Ravn – That was the thing from the beginning. That’s what I remember Fenriz saying way back in the 90s when he was really drunk and he was sitting at the table at a party smashing his fists. “Individualism! Individualism!” (Laughs) I was like, yeah, that’s fine. That’s what it’s about, I’m like “that’s not true. It’s a scene” or something. “No, it’s not a scene. It’s individualism.” They’re all individuals. But we became something united out of it because it had a united feeling. It created a united feeling but the people that made it are individuals. That’s the strength of it and that’s why it makes it so unique as well. It’s not a common force that comes out of it. It’s a force that comes from all angles, it comes from every side of it. That’s the chaotic force.
Cryptic Rock – That’s a very elegant explanation. Thank you. One last question. As this website is also concerned with Horror movies, what are your favorite films from that genre?

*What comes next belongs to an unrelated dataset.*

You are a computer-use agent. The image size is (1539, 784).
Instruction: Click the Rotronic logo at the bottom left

Archaon – I always said The Omen (1976). Both one and two. As well as Rosemary’s Baby (1968). Like from the old classic time. But I also can get addicted to more and more sadistic stuff. Saw (2004), which I find intriguing to an extent. Particularly one, two and three. I was looking forward to get home from the last tour because number seven was in the cinemas. So I was very basically running right to the cinema when I got home from touring to see that Saw movie.
Ravn – I’m not a huge Horror fan. But with the Saw movies, I find them to be stupid. It doesn’t give me much. I’m more into the classics. So like The Shining (1980), stuff like that. The mind games. But it’s mostly… I enjoy beautiful cinematography. Obviously what Stanley Kubrick did was beautiful in that way. That always helps a lot. To have a Horror story on top of that it takes the whole thing to another level, you know? What he did and the effects that he did with what he had to work with are amazing.